(Stored items)
• • • •
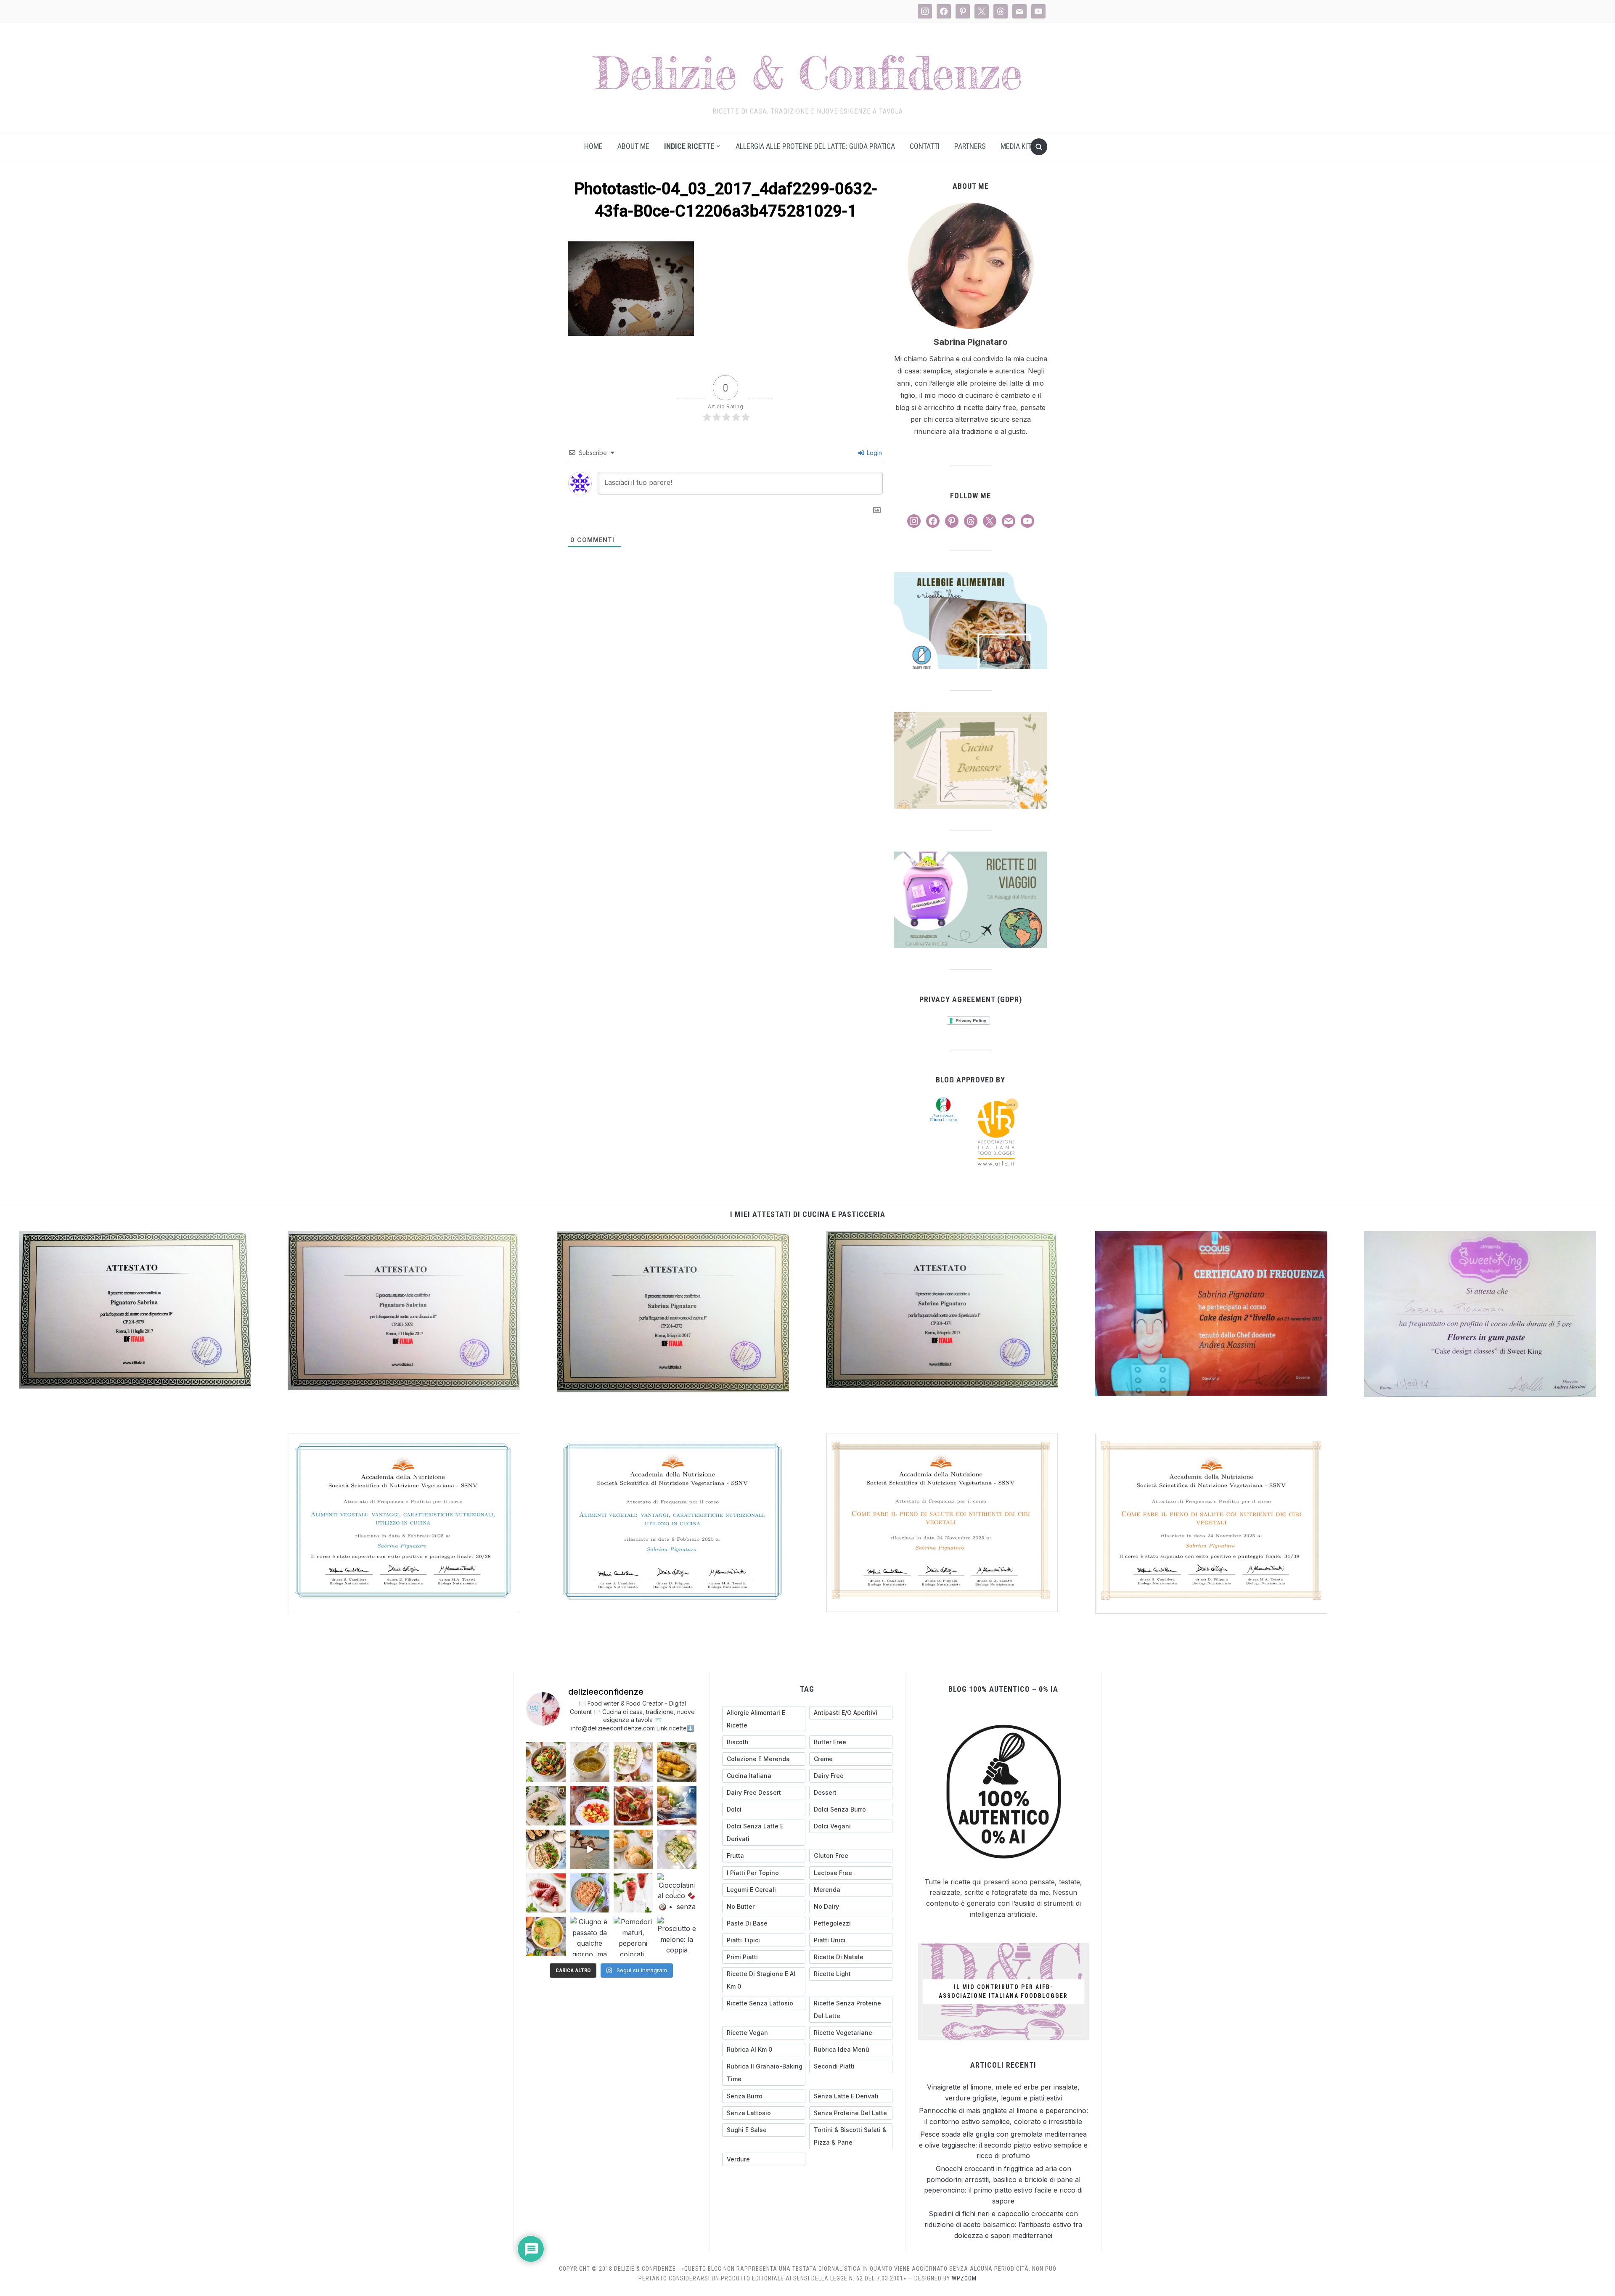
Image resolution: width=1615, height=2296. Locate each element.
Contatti (925, 146)
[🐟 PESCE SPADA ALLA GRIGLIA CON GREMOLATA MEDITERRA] (546, 1805)
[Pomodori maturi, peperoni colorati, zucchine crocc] (633, 1936)
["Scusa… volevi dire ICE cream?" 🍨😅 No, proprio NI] (633, 1849)
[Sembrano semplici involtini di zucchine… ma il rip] (633, 1762)
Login (873, 452)
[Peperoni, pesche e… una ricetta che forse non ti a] (546, 1936)
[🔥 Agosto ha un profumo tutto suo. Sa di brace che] (676, 1805)
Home (593, 146)
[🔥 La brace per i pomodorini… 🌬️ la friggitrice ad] (589, 1805)
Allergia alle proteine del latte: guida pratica (815, 146)
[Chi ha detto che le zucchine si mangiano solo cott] (676, 1849)
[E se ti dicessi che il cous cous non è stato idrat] (589, 1893)
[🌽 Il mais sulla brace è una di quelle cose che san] (676, 1762)
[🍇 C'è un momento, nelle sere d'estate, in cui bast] (633, 1805)
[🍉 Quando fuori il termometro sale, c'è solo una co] (546, 1893)
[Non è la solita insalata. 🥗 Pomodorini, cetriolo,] (546, 1762)
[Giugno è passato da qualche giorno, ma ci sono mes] (589, 1936)
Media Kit (1016, 146)
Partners (970, 146)
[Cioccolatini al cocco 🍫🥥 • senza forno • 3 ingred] (676, 1893)
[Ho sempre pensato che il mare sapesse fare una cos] (589, 1849)
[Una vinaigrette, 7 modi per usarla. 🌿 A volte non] (589, 1762)
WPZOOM (964, 2278)
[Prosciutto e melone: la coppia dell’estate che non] (676, 1936)
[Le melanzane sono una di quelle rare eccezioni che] (546, 1849)
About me (633, 146)
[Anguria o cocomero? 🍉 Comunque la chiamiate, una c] (633, 1893)
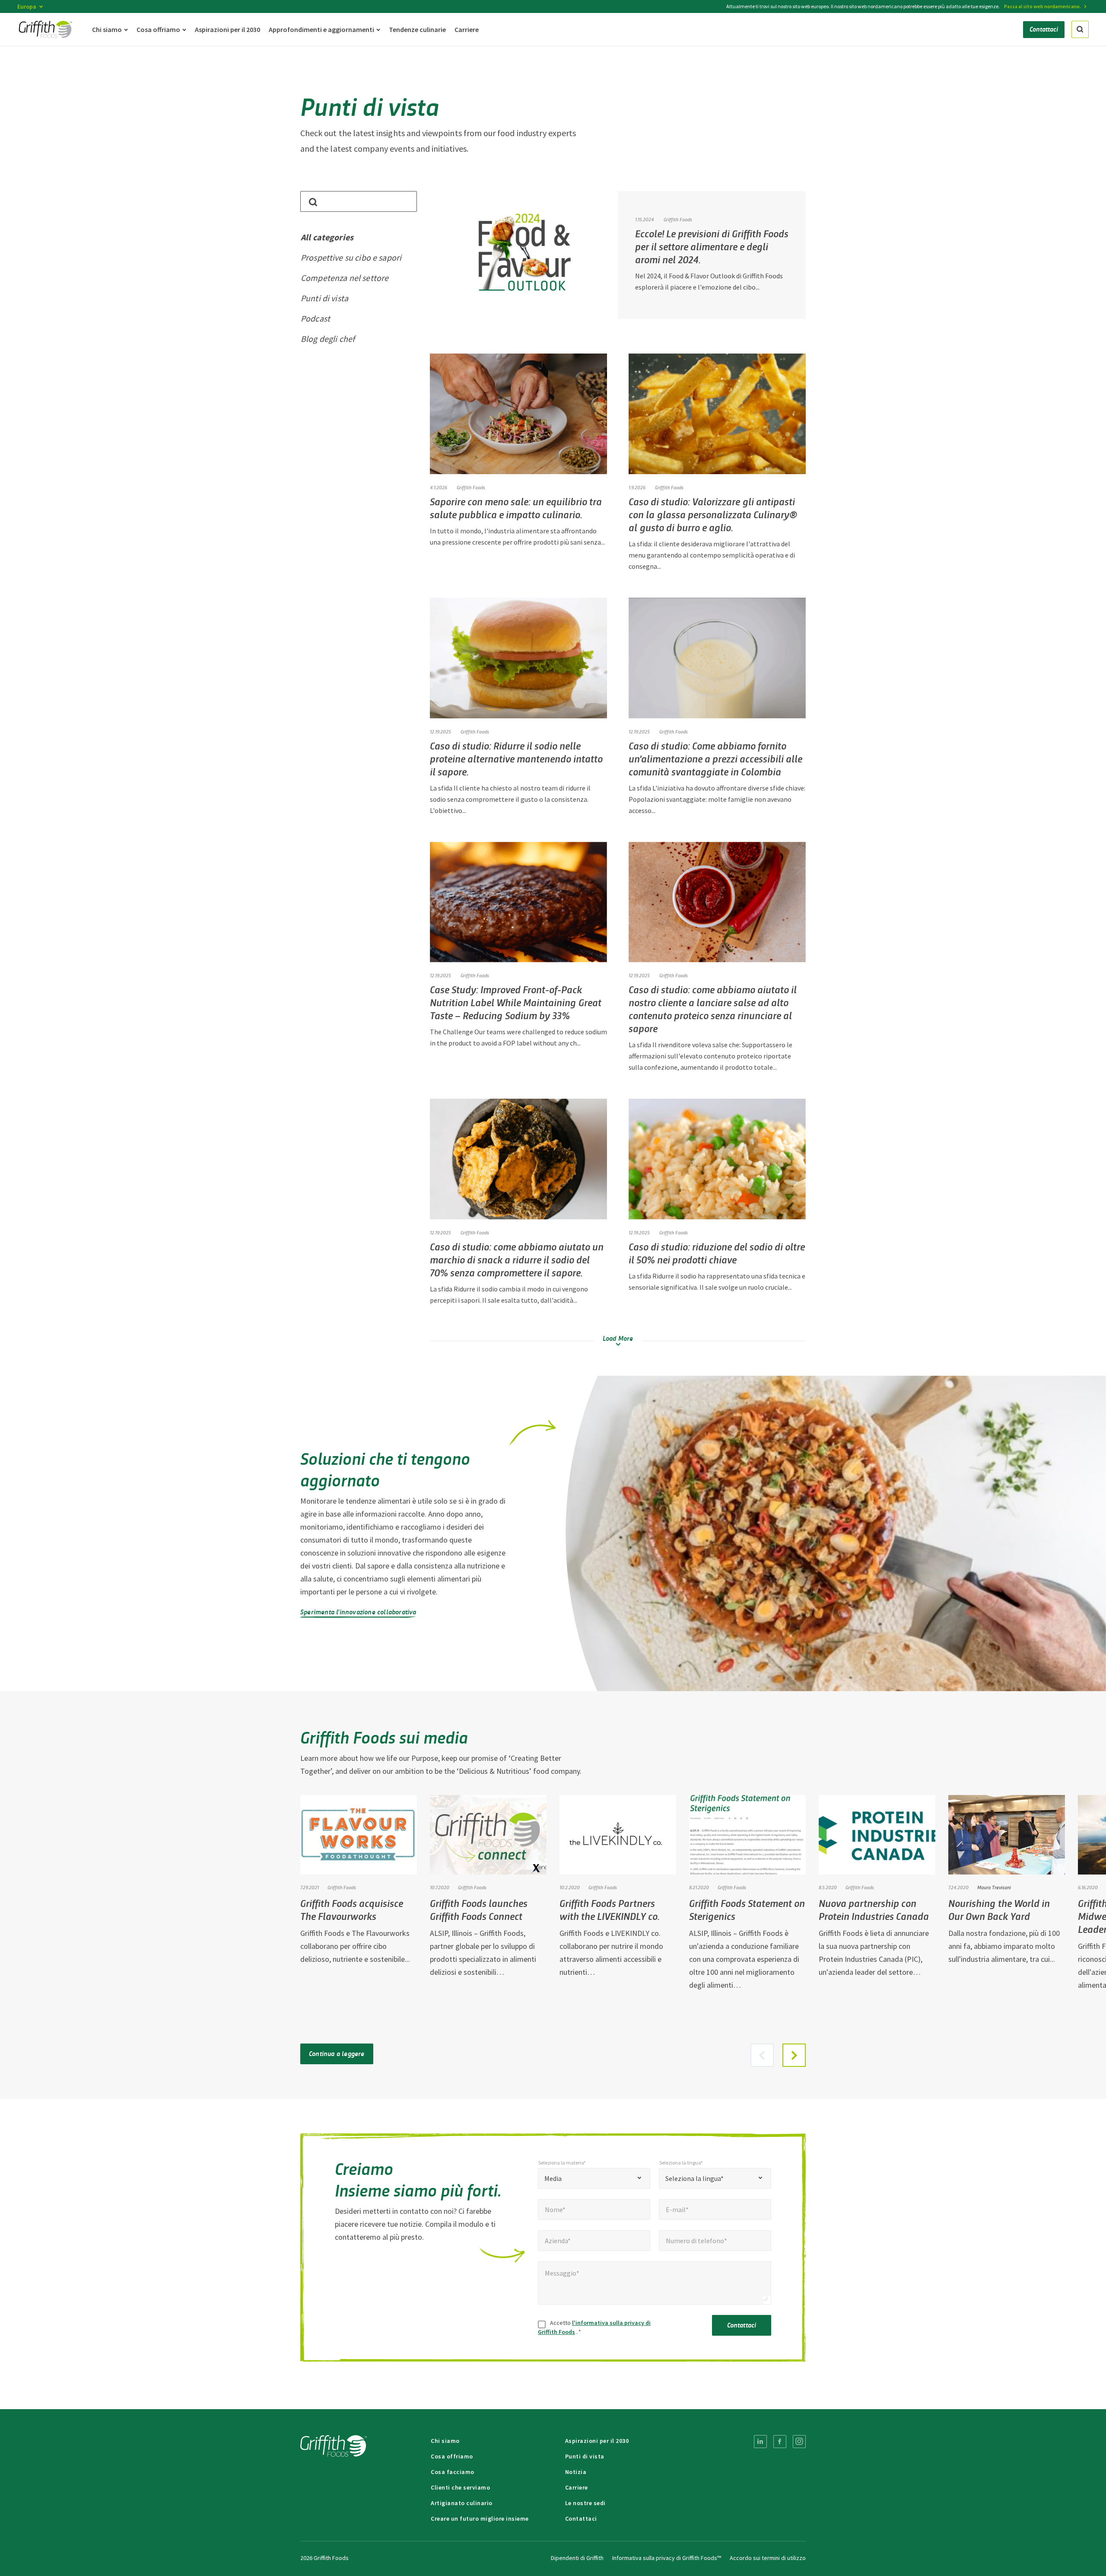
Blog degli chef (328, 338)
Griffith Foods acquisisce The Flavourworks (351, 1909)
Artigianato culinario (462, 2503)
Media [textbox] (553, 2178)
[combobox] (594, 2178)
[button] (794, 2055)
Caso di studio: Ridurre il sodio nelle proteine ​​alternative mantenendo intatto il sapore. (516, 758)
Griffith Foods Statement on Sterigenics (747, 1909)
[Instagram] (799, 2441)
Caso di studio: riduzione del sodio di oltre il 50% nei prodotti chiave (717, 1252)
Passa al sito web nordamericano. (1042, 6)
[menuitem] (760, 2441)
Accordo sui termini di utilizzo (768, 2558)
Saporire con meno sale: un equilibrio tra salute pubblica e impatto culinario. (516, 507)
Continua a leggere (337, 2053)
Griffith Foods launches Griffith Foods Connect (479, 1909)
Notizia (576, 2472)
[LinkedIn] (760, 2441)
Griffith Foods (471, 487)
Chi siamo (445, 2441)
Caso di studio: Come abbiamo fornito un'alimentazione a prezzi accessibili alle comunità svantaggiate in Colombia (715, 758)
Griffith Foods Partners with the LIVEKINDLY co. (609, 1909)
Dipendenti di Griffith (577, 2558)
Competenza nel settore (344, 277)
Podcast (315, 318)
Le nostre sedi (585, 2503)
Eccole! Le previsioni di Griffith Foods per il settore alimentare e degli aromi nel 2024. (711, 246)
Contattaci (741, 2324)
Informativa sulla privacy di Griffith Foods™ (666, 2558)
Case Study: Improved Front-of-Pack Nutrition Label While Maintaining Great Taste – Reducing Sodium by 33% (515, 1002)
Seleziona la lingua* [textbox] (694, 2178)
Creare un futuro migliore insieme (480, 2518)
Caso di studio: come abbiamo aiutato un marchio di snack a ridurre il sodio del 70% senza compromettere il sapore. (517, 1259)
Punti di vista (324, 298)
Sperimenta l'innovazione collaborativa (358, 1611)
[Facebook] (779, 2441)
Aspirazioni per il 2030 (597, 2441)
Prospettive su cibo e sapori (351, 257)
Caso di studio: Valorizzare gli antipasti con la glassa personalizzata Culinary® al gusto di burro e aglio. (713, 514)
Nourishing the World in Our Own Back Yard (999, 1909)
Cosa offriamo (452, 2456)
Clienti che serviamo (460, 2487)
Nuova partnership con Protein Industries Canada (874, 1909)
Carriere (576, 2487)
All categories (327, 237)
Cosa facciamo (452, 2472)
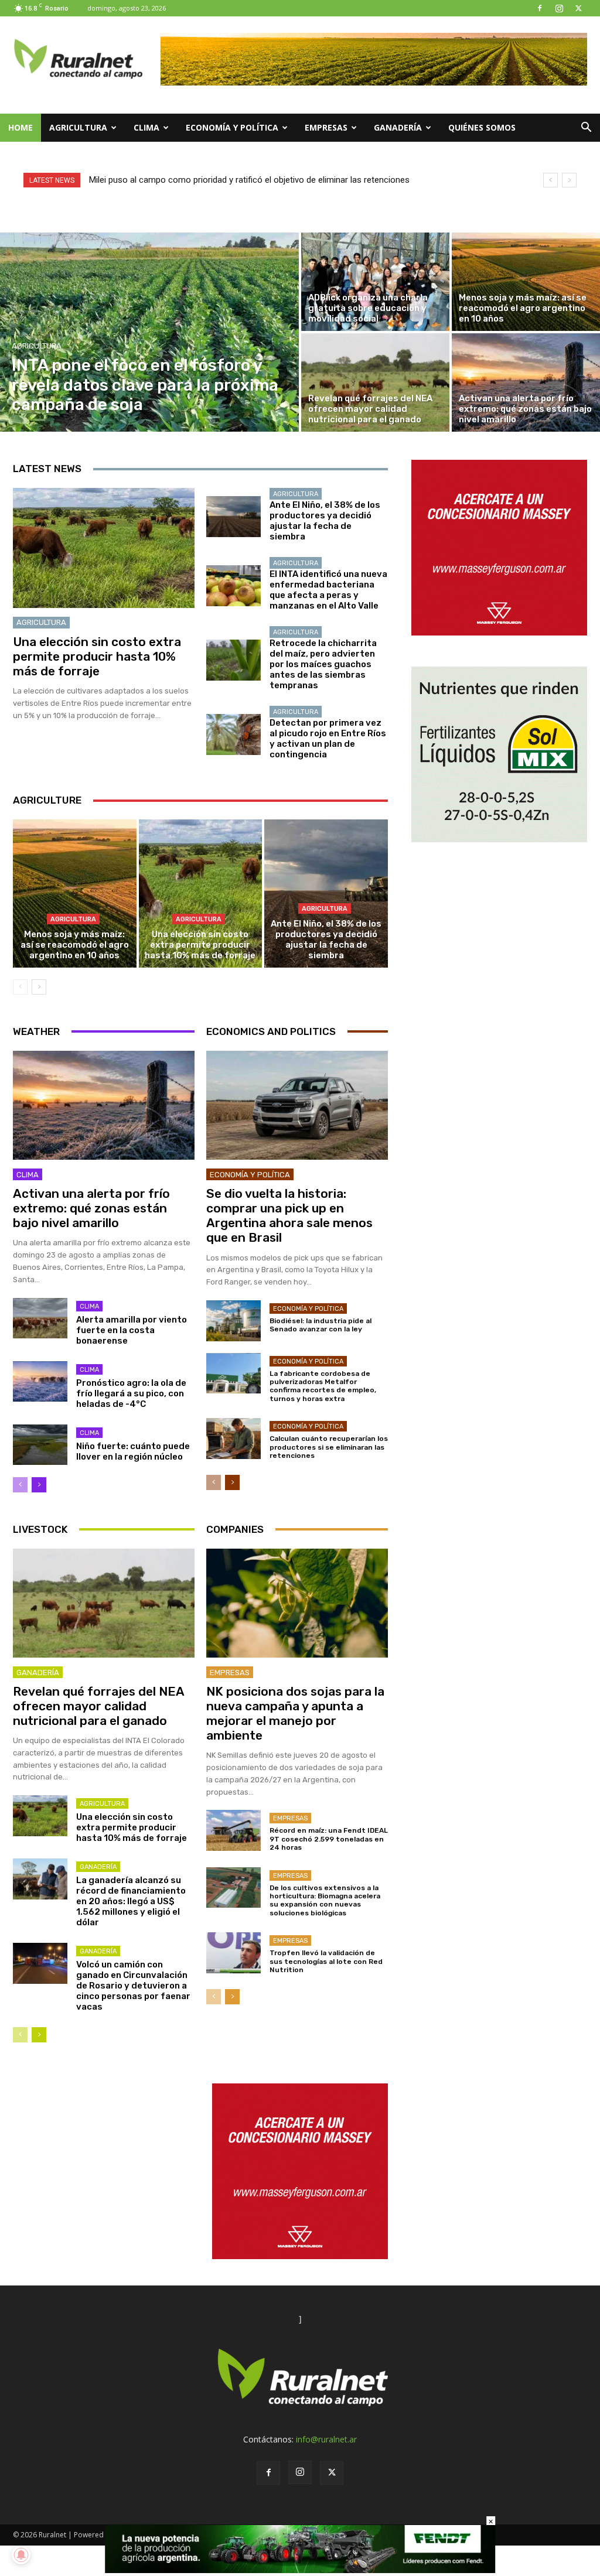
• • • •
[Exercise prompt]: Your reply should be the lines of the records from the start through the line with "WPZOOM (964, 2278)", copied word for word, pictures omitted.

[Solution for this exercise]:
Image resolution: width=1615, height=2296. Locate each element.
Contatti (925, 146)
[🐟 PESCE SPADA ALLA GRIGLIA CON GREMOLATA MEDITERRA] (546, 1805)
[Pomodori maturi, peperoni colorati, zucchine crocc] (633, 1936)
["Scusa… volevi dire ICE cream?" 🍨😅 No, proprio NI] (633, 1849)
[Sembrano semplici involtini di zucchine… ma il rip] (633, 1762)
Login (873, 452)
[Peperoni, pesche e… una ricetta che forse non ti a] (546, 1936)
[🔥 Agosto ha un profumo tutto suo. Sa di brace che] (676, 1805)
Home (593, 146)
[🔥 La brace per i pomodorini… 🌬️ la friggitrice ad] (589, 1805)
Allergia alle proteine del latte: guida pratica (815, 146)
[Chi ha detto che le zucchine si mangiano solo cott] (676, 1849)
[E se ti dicessi che il cous cous non è stato idrat] (589, 1893)
[🌽 Il mais sulla brace è una di quelle cose che san] (676, 1762)
[🍇 C'è un momento, nelle sere d'estate, in cui bast] (633, 1805)
[🍉 Quando fuori il termometro sale, c'è solo una co] (546, 1893)
[Non è la solita insalata. 🥗 Pomodorini, cetriolo,] (546, 1762)
[Giugno è passato da qualche giorno, ma ci sono mes] (589, 1936)
Media Kit (1016, 146)
Partners (970, 146)
[Cioccolatini al cocco 🍫🥥 • senza forno • 3 ingred] (676, 1893)
[Ho sempre pensato che il mare sapesse fare una cos] (589, 1849)
[Una vinaigrette, 7 modi per usarla. 🌿 A volte non] (589, 1762)
WPZOOM (964, 2278)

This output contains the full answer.